== Entries provided ==
————
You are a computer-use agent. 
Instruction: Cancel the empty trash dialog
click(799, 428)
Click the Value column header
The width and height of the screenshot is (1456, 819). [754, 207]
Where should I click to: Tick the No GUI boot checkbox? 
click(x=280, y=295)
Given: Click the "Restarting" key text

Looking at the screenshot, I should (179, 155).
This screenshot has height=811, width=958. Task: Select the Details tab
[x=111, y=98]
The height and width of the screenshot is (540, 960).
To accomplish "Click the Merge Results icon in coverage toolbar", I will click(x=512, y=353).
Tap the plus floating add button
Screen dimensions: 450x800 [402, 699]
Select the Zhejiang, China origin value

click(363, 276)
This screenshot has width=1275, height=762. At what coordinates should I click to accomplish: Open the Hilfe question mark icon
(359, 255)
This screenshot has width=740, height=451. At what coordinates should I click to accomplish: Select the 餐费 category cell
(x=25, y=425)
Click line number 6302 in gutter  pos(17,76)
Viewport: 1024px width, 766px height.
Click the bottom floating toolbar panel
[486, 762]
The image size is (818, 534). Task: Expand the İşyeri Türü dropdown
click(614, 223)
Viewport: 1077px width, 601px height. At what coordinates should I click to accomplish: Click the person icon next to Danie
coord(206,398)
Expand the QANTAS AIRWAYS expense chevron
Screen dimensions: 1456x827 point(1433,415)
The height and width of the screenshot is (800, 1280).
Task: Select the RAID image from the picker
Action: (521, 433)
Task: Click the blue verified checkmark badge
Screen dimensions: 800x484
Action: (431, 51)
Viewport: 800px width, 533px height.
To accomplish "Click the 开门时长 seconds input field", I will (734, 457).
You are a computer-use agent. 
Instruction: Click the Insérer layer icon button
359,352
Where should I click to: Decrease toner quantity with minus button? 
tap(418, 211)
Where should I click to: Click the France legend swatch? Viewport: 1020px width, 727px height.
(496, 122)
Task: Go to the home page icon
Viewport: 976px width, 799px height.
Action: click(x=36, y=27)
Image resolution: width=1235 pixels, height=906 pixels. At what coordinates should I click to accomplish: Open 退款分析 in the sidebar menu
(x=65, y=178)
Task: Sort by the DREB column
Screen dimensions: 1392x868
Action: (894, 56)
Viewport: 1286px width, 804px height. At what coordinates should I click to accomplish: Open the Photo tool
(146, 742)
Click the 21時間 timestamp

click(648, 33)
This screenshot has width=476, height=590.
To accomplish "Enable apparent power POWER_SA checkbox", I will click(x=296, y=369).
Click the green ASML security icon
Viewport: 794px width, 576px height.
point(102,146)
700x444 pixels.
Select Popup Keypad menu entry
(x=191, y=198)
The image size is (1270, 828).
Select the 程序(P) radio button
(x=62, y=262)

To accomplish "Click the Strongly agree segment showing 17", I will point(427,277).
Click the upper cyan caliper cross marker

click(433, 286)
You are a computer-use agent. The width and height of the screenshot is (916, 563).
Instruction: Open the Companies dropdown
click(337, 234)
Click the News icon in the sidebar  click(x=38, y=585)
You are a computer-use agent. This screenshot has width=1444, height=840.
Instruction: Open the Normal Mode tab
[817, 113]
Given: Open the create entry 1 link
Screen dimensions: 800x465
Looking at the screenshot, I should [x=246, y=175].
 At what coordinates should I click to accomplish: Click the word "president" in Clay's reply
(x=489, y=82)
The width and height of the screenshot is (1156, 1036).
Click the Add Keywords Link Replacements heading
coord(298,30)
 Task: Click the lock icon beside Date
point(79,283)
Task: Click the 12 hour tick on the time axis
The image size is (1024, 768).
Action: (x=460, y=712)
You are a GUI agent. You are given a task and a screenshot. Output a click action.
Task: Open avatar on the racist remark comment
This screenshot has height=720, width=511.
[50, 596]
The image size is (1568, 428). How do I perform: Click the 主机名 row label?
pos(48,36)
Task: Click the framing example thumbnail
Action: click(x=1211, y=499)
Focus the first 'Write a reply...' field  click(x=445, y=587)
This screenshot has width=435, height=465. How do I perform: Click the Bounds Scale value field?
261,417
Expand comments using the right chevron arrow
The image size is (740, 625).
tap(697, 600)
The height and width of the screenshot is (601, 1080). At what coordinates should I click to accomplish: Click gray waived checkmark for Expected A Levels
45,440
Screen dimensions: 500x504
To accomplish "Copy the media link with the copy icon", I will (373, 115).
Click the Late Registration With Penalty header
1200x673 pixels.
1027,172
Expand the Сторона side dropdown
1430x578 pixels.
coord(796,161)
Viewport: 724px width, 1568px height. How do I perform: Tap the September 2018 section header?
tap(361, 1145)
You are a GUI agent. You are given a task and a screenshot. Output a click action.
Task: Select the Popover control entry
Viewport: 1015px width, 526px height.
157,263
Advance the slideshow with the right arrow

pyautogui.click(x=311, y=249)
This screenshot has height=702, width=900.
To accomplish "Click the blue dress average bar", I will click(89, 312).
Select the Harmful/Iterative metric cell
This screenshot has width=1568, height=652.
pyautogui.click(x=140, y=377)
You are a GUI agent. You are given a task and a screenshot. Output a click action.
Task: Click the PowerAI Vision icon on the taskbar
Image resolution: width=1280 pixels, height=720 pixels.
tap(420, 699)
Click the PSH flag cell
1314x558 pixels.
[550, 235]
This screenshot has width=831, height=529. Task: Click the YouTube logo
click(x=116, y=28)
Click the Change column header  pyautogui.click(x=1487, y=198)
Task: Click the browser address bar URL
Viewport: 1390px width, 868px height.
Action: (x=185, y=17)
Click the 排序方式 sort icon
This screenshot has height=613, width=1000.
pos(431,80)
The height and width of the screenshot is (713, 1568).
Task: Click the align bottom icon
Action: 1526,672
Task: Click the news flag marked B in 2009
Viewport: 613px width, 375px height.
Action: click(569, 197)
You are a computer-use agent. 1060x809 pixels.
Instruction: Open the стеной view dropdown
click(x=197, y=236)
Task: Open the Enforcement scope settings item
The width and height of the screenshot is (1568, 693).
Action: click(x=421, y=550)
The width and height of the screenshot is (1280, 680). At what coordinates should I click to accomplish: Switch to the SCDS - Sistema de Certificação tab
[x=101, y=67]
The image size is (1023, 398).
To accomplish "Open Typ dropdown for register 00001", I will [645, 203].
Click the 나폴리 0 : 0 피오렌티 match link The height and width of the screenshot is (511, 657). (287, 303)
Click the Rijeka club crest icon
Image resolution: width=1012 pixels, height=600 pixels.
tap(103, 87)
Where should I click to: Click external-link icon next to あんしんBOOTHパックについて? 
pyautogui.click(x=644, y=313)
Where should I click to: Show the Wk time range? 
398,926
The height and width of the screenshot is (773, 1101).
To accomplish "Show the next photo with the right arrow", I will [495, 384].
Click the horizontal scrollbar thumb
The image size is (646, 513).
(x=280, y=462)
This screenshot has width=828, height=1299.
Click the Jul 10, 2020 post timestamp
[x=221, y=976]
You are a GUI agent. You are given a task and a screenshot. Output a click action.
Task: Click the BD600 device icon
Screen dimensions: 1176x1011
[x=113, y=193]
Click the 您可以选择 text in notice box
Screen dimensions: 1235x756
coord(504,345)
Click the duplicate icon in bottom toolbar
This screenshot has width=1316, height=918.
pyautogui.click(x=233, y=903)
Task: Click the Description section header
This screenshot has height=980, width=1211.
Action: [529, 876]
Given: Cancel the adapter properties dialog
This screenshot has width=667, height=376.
————
== Directions ==
All records shown above are to be given again verbatim.

== Task response ==
You are a computer-use agent. 
Instruction: Cancel the empty trash dialog
click(799, 428)
Click the Value column header
The width and height of the screenshot is (1456, 819). [754, 207]
Where should I click to: Tick the No GUI boot checkbox? 
click(x=280, y=295)
Given: Click the "Restarting" key text

Looking at the screenshot, I should (179, 155).
This screenshot has height=811, width=958. Task: Select the Details tab
[x=111, y=98]
The height and width of the screenshot is (540, 960).
To accomplish "Click the Merge Results icon in coverage toolbar", I will click(x=512, y=353).
Tap the plus floating add button
Screen dimensions: 450x800 [402, 699]
Select the Zhejiang, China origin value

click(363, 276)
This screenshot has width=1275, height=762. At what coordinates should I click to accomplish: Open the Hilfe question mark icon
(359, 255)
This screenshot has width=740, height=451. At what coordinates should I click to accomplish: Select the 餐费 category cell
(x=25, y=425)
Click line number 6302 in gutter  pos(17,76)
Viewport: 1024px width, 766px height.
Click the bottom floating toolbar panel
[486, 762]
The image size is (818, 534). Task: Expand the İşyeri Türü dropdown
click(614, 223)
Viewport: 1077px width, 601px height. At what coordinates should I click to accomplish: Click the person icon next to Danie
coord(206,398)
Expand the QANTAS AIRWAYS expense chevron
Screen dimensions: 1456x827 point(1433,415)
The height and width of the screenshot is (800, 1280).
Task: Select the RAID image from the picker
Action: (521, 433)
Task: Click the blue verified checkmark badge
Screen dimensions: 800x484
Action: (431, 51)
Viewport: 800px width, 533px height.
To accomplish "Click the 开门时长 seconds input field", I will (734, 457).
You are a computer-use agent. 
Instruction: Click the Insérer layer icon button
359,352
Where should I click to: Decrease toner quantity with minus button? 
tap(418, 211)
Where should I click to: Click the France legend swatch? Viewport: 1020px width, 727px height.
(496, 122)
Task: Go to the home page icon
Viewport: 976px width, 799px height.
Action: click(x=36, y=27)
Image resolution: width=1235 pixels, height=906 pixels. At what coordinates should I click to accomplish: Open 退款分析 in the sidebar menu
(x=65, y=178)
Task: Sort by the DREB column
Screen dimensions: 1392x868
Action: (894, 56)
Viewport: 1286px width, 804px height. At what coordinates should I click to accomplish: Open the Photo tool
(146, 742)
Click the 21時間 timestamp

click(648, 33)
This screenshot has width=476, height=590.
To accomplish "Enable apparent power POWER_SA checkbox", I will click(x=296, y=369).
Click the green ASML security icon
Viewport: 794px width, 576px height.
point(102,146)
700x444 pixels.
Select Popup Keypad menu entry
(x=191, y=198)
The image size is (1270, 828).
Select the 程序(P) radio button
(x=62, y=262)

To accomplish "Click the Strongly agree segment showing 17", I will point(427,277).
Click the upper cyan caliper cross marker

click(433, 286)
You are a computer-use agent. The width and height of the screenshot is (916, 563).
Instruction: Open the Companies dropdown
click(337, 234)
Click the News icon in the sidebar  click(x=38, y=585)
You are a computer-use agent. This screenshot has width=1444, height=840.
Instruction: Open the Normal Mode tab
[817, 113]
Given: Open the create entry 1 link
Screen dimensions: 800x465
Looking at the screenshot, I should [x=246, y=175].
 At what coordinates should I click to accomplish: Click the word "president" in Clay's reply
(x=489, y=82)
The width and height of the screenshot is (1156, 1036).
Click the Add Keywords Link Replacements heading
coord(298,30)
 Task: Click the lock icon beside Date
point(79,283)
Task: Click the 12 hour tick on the time axis
The image size is (1024, 768).
Action: (x=460, y=712)
You are a GUI agent. You are given a task and a screenshot. Output a click action.
Task: Open avatar on the racist remark comment
This screenshot has height=720, width=511.
[50, 596]
The image size is (1568, 428). How do I perform: Click the 主机名 row label?
pos(48,36)
Task: Click the framing example thumbnail
Action: click(x=1211, y=499)
Focus the first 'Write a reply...' field  click(x=445, y=587)
This screenshot has width=435, height=465. How do I perform: Click the Bounds Scale value field?
261,417
Expand comments using the right chevron arrow
The image size is (740, 625).
tap(697, 600)
The height and width of the screenshot is (601, 1080). At what coordinates should I click to accomplish: Click gray waived checkmark for Expected A Levels
45,440
Screen dimensions: 500x504
To accomplish "Copy the media link with the copy icon", I will (373, 115).
Click the Late Registration With Penalty header
1200x673 pixels.
1027,172
Expand the Сторона side dropdown
1430x578 pixels.
coord(796,161)
Viewport: 724px width, 1568px height. How do I perform: Tap the September 2018 section header?
tap(361, 1145)
You are a GUI agent. You are given a task and a screenshot. Output a click action.
Task: Select the Popover control entry
Viewport: 1015px width, 526px height.
157,263
Advance the slideshow with the right arrow

pyautogui.click(x=311, y=249)
This screenshot has height=702, width=900.
To accomplish "Click the blue dress average bar", I will click(89, 312).
Select the Harmful/Iterative metric cell
This screenshot has width=1568, height=652.
pyautogui.click(x=140, y=377)
You are a GUI agent. You are given a task and a screenshot. Output a click action.
Task: Click the PowerAI Vision icon on the taskbar
Image resolution: width=1280 pixels, height=720 pixels.
tap(420, 699)
Click the PSH flag cell
1314x558 pixels.
[550, 235]
This screenshot has width=831, height=529. Task: Click the YouTube logo
click(x=116, y=28)
Click the Change column header  pyautogui.click(x=1487, y=198)
Task: Click the browser address bar URL
Viewport: 1390px width, 868px height.
Action: (x=185, y=17)
Click the 排序方式 sort icon
This screenshot has height=613, width=1000.
pos(431,80)
The height and width of the screenshot is (713, 1568).
Task: Click the align bottom icon
Action: 1526,672
Task: Click the news flag marked B in 2009
Viewport: 613px width, 375px height.
Action: click(569, 197)
You are a computer-use agent. 1060x809 pixels.
Instruction: Open the стеной view dropdown
click(x=197, y=236)
Task: Open the Enforcement scope settings item
The width and height of the screenshot is (1568, 693).
Action: click(x=421, y=550)
The width and height of the screenshot is (1280, 680). At what coordinates should I click to accomplish: Switch to the SCDS - Sistema de Certificação tab
[x=101, y=67]
The image size is (1023, 398).
To accomplish "Open Typ dropdown for register 00001", I will [645, 203].
Click the 나폴리 0 : 0 피오렌티 match link The height and width of the screenshot is (511, 657). (287, 303)
Click the Rijeka club crest icon
Image resolution: width=1012 pixels, height=600 pixels.
tap(103, 87)
Where should I click to: Click external-link icon next to あんしんBOOTHパックについて? 
pyautogui.click(x=644, y=313)
Where should I click to: Show the Wk time range? 
398,926
The height and width of the screenshot is (773, 1101).
To accomplish "Show the next photo with the right arrow", I will [495, 384].
Click the horizontal scrollbar thumb
The image size is (646, 513).
(x=280, y=462)
This screenshot has width=828, height=1299.
Click the Jul 10, 2020 post timestamp
[x=221, y=976]
You are a GUI agent. You are given a task and a screenshot. Output a click action.
Task: Click the BD600 device icon
Screen dimensions: 1176x1011
[x=113, y=193]
Click the 您可以选择 text in notice box
Screen dimensions: 1235x756
coord(504,345)
Click the duplicate icon in bottom toolbar
This screenshot has width=1316, height=918.
pyautogui.click(x=233, y=903)
Task: Click the Description section header
This screenshot has height=980, width=1211.
Action: [529, 876]
Given: Cancel the adapter properties dialog
This screenshot has width=667, height=376.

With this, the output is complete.